Jeffrey believes Sacgasco and partner and stablemate Xstate Resources will be able to find the cash to drill the well before next March, as he says there’s one vital piece of information that supports the gas story. Clues
Occidental Petroleum spin-off California Resources Corporation last year drilled Tulainyo-1, and while it was reported it as a plugged and abandoned well last year, but buried in its last annual report was proof it intersected multiple, stacked, gas bearing reservoirs in a 50sq.km anticline.
The well was only drilled to 1600m, and based on the offset well, James-1, drilled in the 1960s a few miles away, there was at least 100m thick sand at 1000m.
CRC, like many American oilers, is saddled with $6 billion in debt and has basically stopped drilling.
“Perhaps they didn’t want anyone to know about their result,” Jeffrey mused.
Partner Cirque Resources describes Tulainyo as a structurally-controlled natural gas prospect on a well-defined large anticline similar in size and shape to the 50+ TCF Pinedale Anticline in Wyoming.
Jeffrey said Tulainyo helps support Sacgasco’s Dempsey and Alvarez plans. Dempsey
Dempsey is a tilted fault block that has potential for over 1Tcf, and it sits where Sacgasco already has existing small-scale production.
The Dempsey-1 will cost less than $4 million, including testing, to appraise the potential for undrained gas in well understood Forbes top and toe sands that have some 5000 well penetrations in the state.
It would then be deepened to explore for the big gas targets in stacked G and X sands down to 3200m.
After testing any gas shows Jeffrey said development could be rapid. If the gas meets pipeline specification it can be hooked into the existing company owned metre station and the gas should start rolling in.

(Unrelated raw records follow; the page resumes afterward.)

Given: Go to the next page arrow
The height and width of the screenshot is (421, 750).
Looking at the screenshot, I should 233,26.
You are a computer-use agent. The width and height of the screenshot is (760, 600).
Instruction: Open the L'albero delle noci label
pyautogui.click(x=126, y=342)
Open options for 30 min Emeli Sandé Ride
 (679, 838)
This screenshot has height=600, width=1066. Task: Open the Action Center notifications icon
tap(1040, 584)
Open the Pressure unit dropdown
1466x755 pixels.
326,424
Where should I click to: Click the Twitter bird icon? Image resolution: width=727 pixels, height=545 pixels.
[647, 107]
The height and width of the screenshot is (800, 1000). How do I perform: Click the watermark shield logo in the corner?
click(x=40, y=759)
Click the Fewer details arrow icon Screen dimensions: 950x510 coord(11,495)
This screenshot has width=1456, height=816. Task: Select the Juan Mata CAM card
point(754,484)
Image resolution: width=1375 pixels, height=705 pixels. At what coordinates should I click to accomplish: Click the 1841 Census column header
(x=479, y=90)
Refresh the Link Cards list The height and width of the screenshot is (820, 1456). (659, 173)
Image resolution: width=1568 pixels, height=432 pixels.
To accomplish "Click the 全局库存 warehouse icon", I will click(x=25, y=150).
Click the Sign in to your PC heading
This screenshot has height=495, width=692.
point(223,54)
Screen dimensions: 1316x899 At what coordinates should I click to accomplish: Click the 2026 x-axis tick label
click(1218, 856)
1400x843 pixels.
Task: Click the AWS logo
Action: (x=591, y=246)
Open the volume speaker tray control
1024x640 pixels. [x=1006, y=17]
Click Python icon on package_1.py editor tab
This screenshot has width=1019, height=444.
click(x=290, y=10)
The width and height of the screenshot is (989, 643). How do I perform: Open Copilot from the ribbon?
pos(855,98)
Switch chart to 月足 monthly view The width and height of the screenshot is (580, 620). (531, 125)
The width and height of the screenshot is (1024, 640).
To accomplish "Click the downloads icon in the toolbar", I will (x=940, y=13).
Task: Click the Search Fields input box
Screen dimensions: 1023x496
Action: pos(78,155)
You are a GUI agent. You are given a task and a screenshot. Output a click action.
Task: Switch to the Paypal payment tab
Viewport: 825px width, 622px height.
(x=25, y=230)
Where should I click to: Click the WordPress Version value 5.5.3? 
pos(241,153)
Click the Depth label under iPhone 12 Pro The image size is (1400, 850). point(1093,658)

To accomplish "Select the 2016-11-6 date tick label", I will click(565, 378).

The metering station has existing capacity to measure 20MMcfpd, or more than $20 million in income per annum, and all without fraccing.
Success at Dempsey would lead to drilling an appraisal well on the Alvarez prospect, a separate target with the potential for 2.4Tcf.
It is based around a 1982 oil exploration well that encountered 500m gas shows in the Stoney Creek Sands down 4000m to that were never been logged.
At the same time the company aims to secure additional leases at low costs to capture the upside at costs around $50 per acre, on additional prospects with Xstate and Bombora Natural Resources. Analogue
Jeffery said California in the 2010s is a lot like Papua New Guinea in the 1970s, and he should know, he was there.
He said the prospective area of the gas play in California’s Tehama Sub-basin is similar in size and structural geology to the PNG fold belt, but exploration is decades behind PNG where trillions of cubic feet of gas have been found in the past few decades.
California has just six well penetrations at depth in the Tehama Sub-basin, and it offers none of the logistical headaches that PNG’s highlands do.
Jeffery said he took inspiration from David Attenborough who said “the whole business of having fun, exploration, and finding new things, makes you want to get up in the morning and learn new things. The world would be terrible if we knew it all.”
Jeffrey said the company was “well down the track” of securing funding for its well.